Segment Open

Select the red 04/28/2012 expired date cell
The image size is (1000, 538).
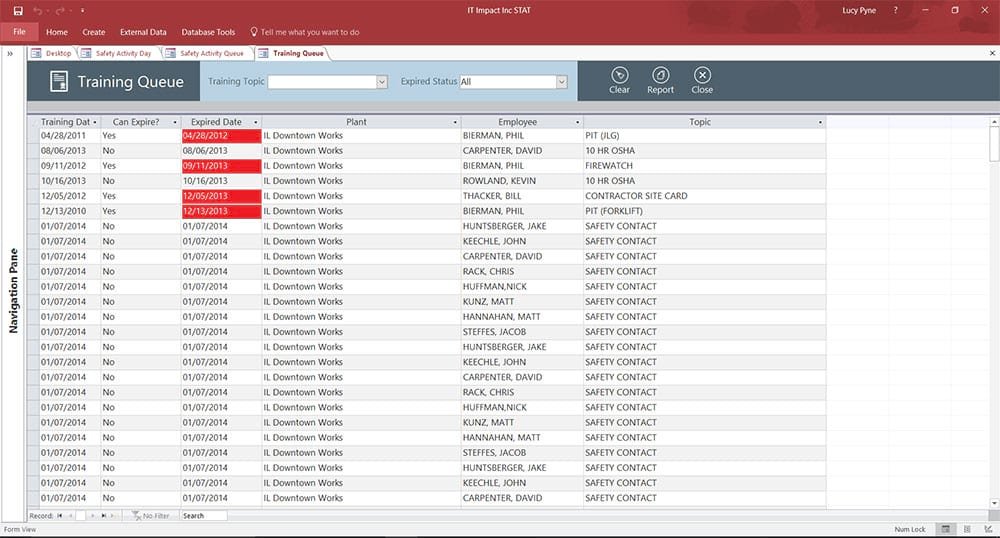click(x=221, y=136)
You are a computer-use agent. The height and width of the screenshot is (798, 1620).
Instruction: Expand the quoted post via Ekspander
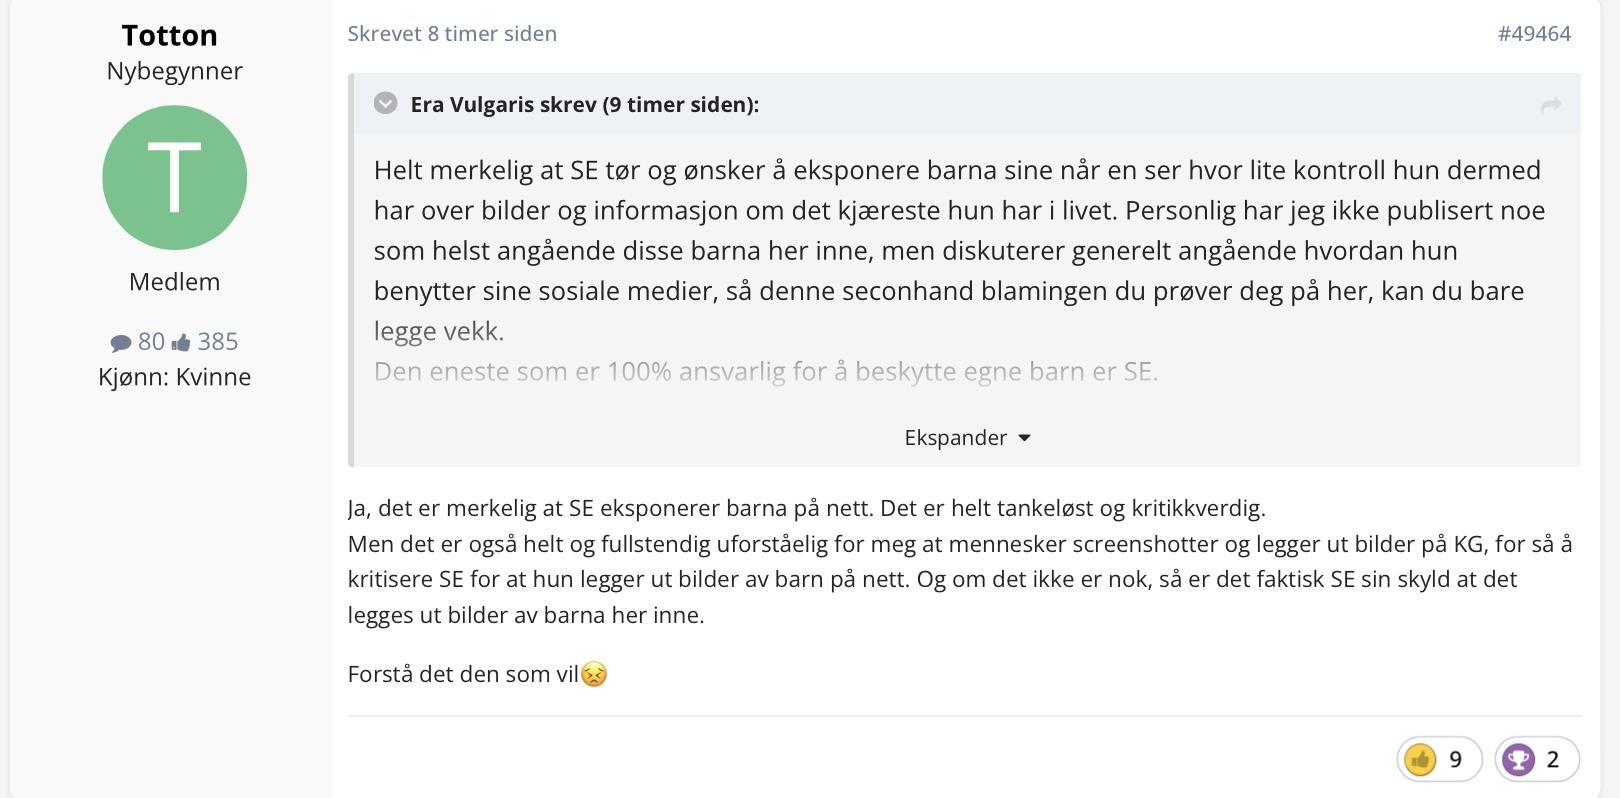(956, 438)
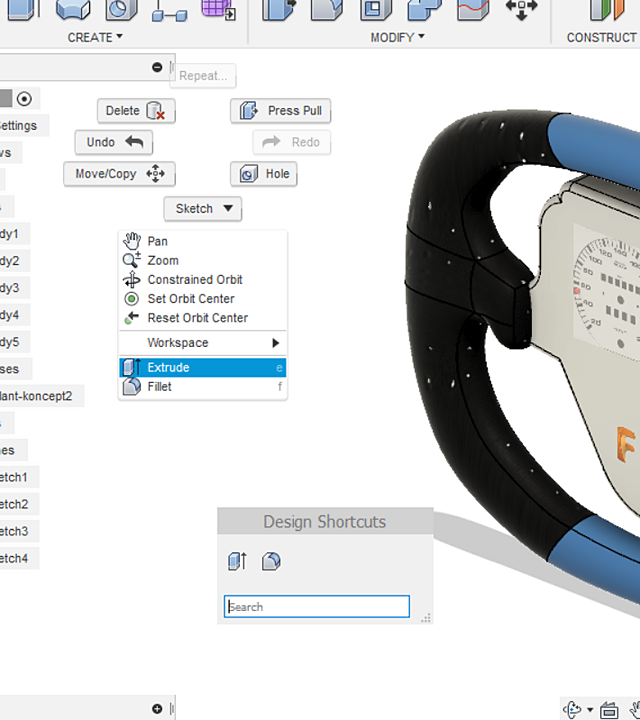The width and height of the screenshot is (640, 720).
Task: Choose Extrude from the context menu
Action: (x=203, y=367)
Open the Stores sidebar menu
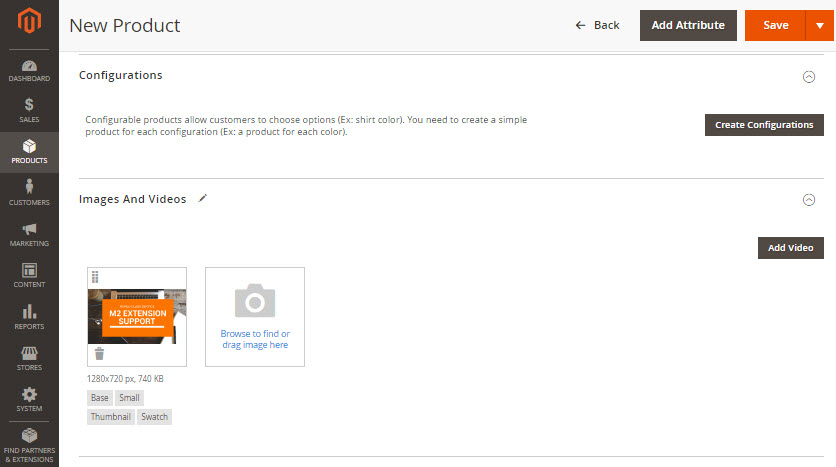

Segment Closed

Give back only the lines from the one that carries "You are a computer-use" through the final line above, both included. Drop all pictures.

You are a computer-use agent. The height and width of the screenshot is (798, 1620).
Instruction: Expand the quoted post via Ekspander
(956, 438)
The width and height of the screenshot is (640, 720).
Task: Choose Extrude from the context menu
Action: (x=203, y=367)
Open the Stores sidebar menu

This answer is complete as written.